During this period of lock-down, self-isolation, social-distancing, and commercial and industrial dormancy, it has been observed that the skies over the cities are clearer and the discharge of greenhouse gases into the atmosphere greatly inhibited. The price for achieving these things in the shorter term is proving high and the measures responsible are imposing on whole societies costs which cannot be borne for long.
But this is the outcome that is needed on a sustained basis if a limit of 1.5°C of global warming is to be achieved; and it’s needed now. The extraordinary steps imposed to fight the pandemic are what’s required. However, the consequences for individuals throughout society, and the collective negative impacts on employment, standards of living, and viability of communities, that arise show that drastic transformations are not sustainable for long periods. The risks of social disruption and social breakdown are real, as are the chances of economic collapse. If this level of reduction in activity is maintained for any continuous period, serious hardship would result for large numbers of citizens and their families. It is an impossible ask.
Denial, delay, and deflection over the climate science by democratic governments immersed in neo-liberal fantasies has set the world an unachievable target if dangerous global warming is to be avoided. When the IPCC and the UN put forward the numbers to illustrate the size of the mitigation and adaptation tasks, it is difficult to conjure up a picture of the scale of the associated disruption. COVID-19 has given the world an insight into the pain involved.
There are big differences between the current crisis and global warming. The timing and extent of the COVID-19 pandemic was not predictable, although experts had been warning of the inevitability of some sort of pandemic for years. Moreover, the pandemic will wane and the crisis dissipate, either of its own accord or because of a vaccine. The shape of the global warming crisis and the dire consequences of inaction are becoming more and more distinct and certain. The hotter world will last for a very long time.
The COVID-19 crisis is still upon us, and the world is rightly occupied with surviving and coming out the other side. The whole of the resources of governments need to be applied to the immensely difficult tasks of maximising the number of lives that can be saved and then restoring some semblance of the pre-existing social and economic situation so that people can resume their lives. There will be a lot of human, physical and institutional damage that requires repairing. But we cannot miss an opportunity and complacently default to the former arrangements.
As soon as practicable, democratic governments need to take stock of the experiences undergone in the pandemic and draw out the bigger lessons. They need to plan for the disruptive transition that must take place in the next decade. Neo-liberal dicta must be dispensed with and strong government leadership restored.
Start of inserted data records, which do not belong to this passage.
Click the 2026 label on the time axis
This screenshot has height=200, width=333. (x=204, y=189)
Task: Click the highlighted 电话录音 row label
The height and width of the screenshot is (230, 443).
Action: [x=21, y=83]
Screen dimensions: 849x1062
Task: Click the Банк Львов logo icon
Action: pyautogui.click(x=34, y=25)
Democratic governments must be transparent and direct with their electorates, informing them of the scope of the challenges. Governments must actively build the knowledge base in the community in order to encourage the consensus, unity and cooperation required. They will need to be better prepared than for the pandemic.
They must employ their influence and their wealth internationally to ignite genuine world-wide action. They must redirect, and re-prioritise, government investment away from an arms race into mitigation of emissions, and more urgently, adaptation projects.
Like the virus, the rate of global warming needs to be slowed and the vulnerable protected. If COVID-19 wakes up political leaders to the need to prepare, plan and act on the coming global warming crises, then some good might come from it after all.
Mike Scrafton was a Deputy Secretary in the Victorian Department of Sustainability and Environment, senior Defence executive, CEO of a state statutory body, and chief of staff and ministerial adviser to the minister for defence.